The thought of failure, of losing a loved one, of all the ways a life can be turned around in a single moment can make you never want to leave the house.
Sometimes when I’m driving down the freeway or on mountain roads, I think about how little separates me from life and death. If I keep my hand still on the steering wheel, I’m alive. If I move it six inches either way, I ram head on into traffic or send my car barreling off a cliff. Six inches of hand movement between life and death—that’s all there is.
And sometimes it’s not six inches. It’s a stranger who had too much to drink. It’s a thief. It’s cells that won’t stop dividing.
With all that could go wrong, and all that does go wrong, and how thin the difference is between life and death, it’s really a miracle that any of us are able to wake up and face the day.
So what’s the solution? Be brave, right?
I don’t think so.
We don’t need to be brave, because bravery is already inside us.
To be alive is to be brave. To breathe is to be courageous.
Every step, every minute we are alive, every time we hop in a car or have a conversation or get out of bed and have breakfast. These are all acts of heroism.

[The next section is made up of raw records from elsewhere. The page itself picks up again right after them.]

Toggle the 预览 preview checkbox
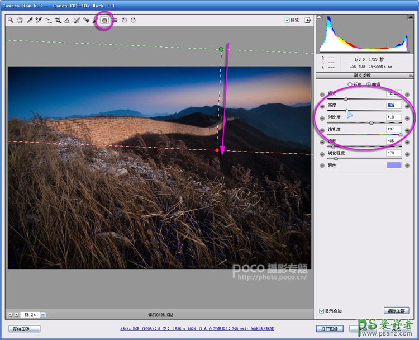The image size is (419, 340). tap(287, 20)
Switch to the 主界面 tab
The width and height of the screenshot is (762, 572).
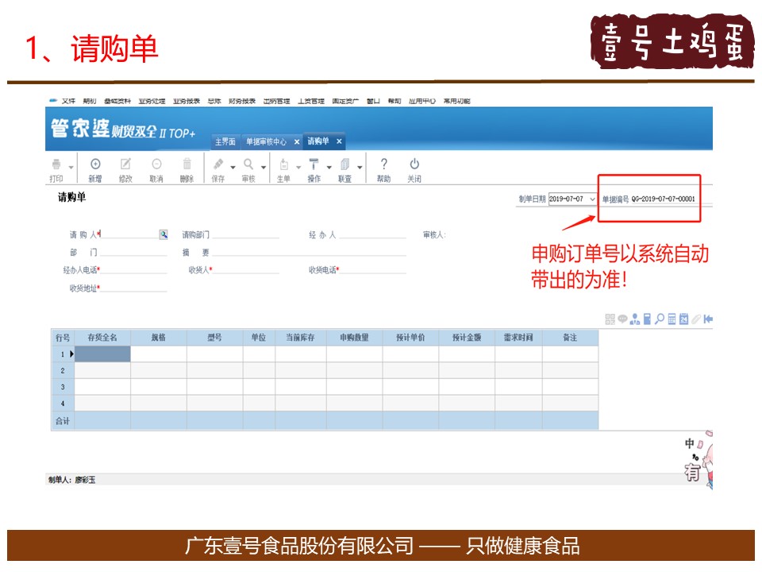(225, 141)
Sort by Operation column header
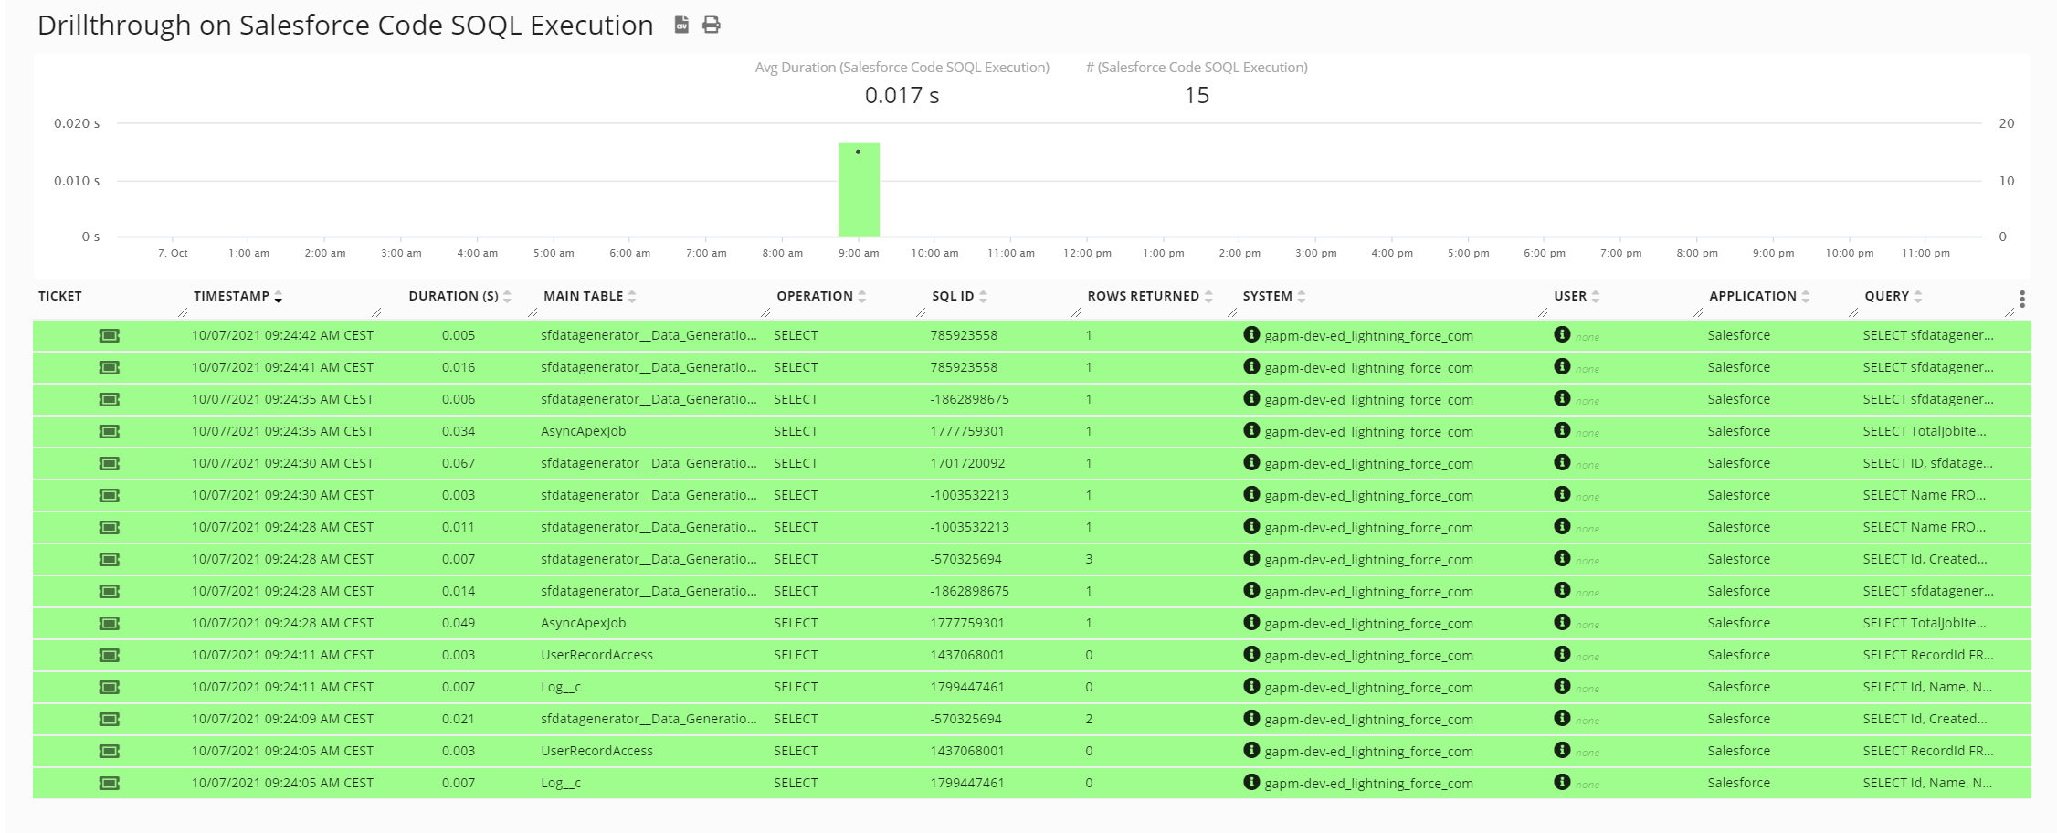 (814, 296)
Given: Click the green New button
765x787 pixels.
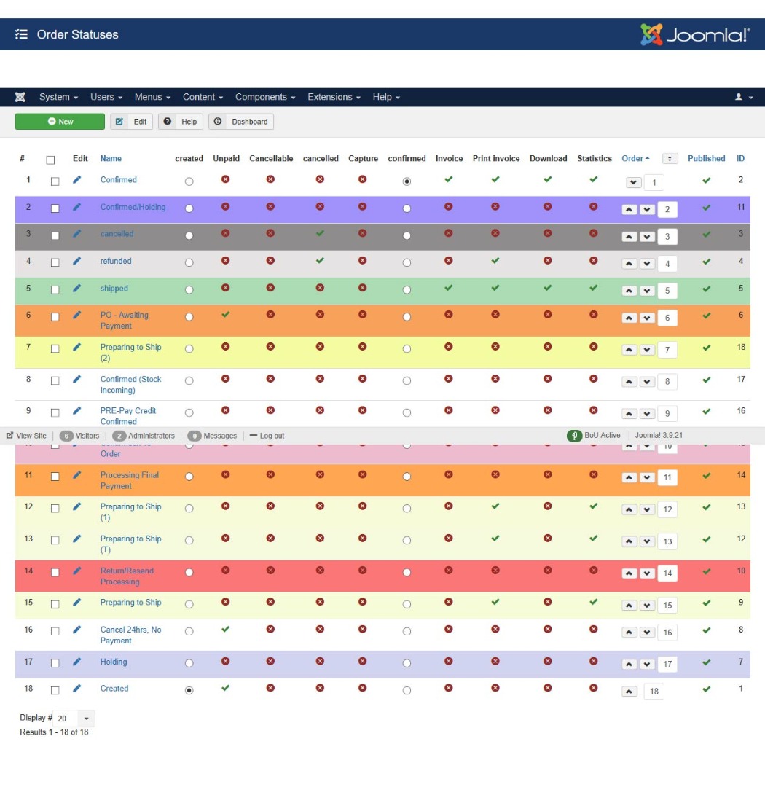Looking at the screenshot, I should tap(60, 122).

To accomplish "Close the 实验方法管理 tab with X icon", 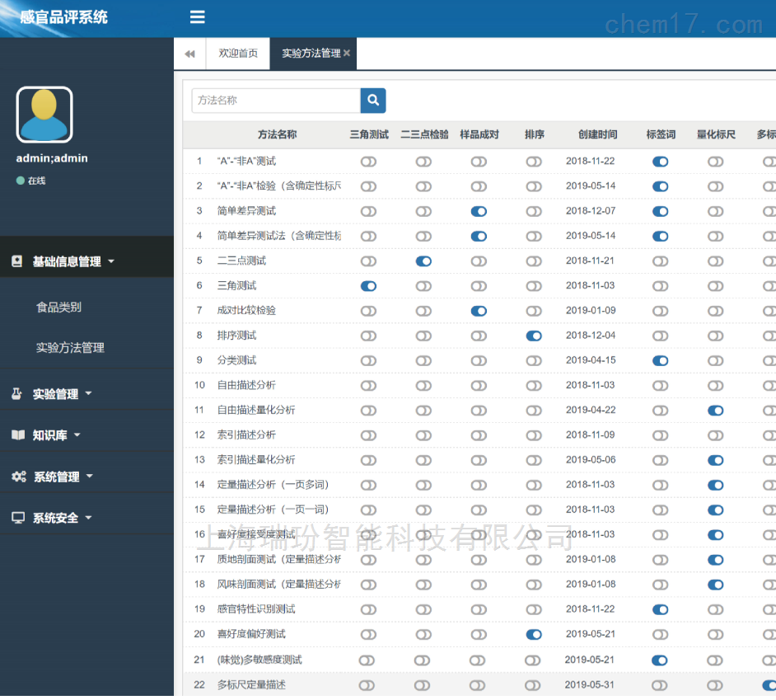I will pos(347,54).
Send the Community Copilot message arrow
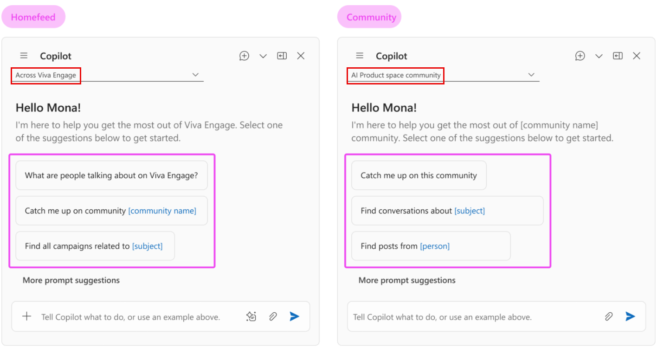Screen dimensions: 657x348 point(630,316)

And I think we don’t give ourselves enough credit for this. And maybe we don’t give God enough credit for the grace he gives us for this, either.
It takes serious bravery to face the world, and yet we do it every damn day. And it takes more grace than we can comprehend to be ok with all our shortcomings and all our failures and all the things that are not right in the world.
We don’t need to be brave. We are brave.
Bravery is not just another thing we have to do, another way we fall short, another path we use to try to live up to who we think we should be.
Bravery is existence. It’s in our heartbeat, it’s in our laugh, it’s in our tender fears.
We can’t fail at it.
It’s a grace we are given, without limit, without merit, without expiration.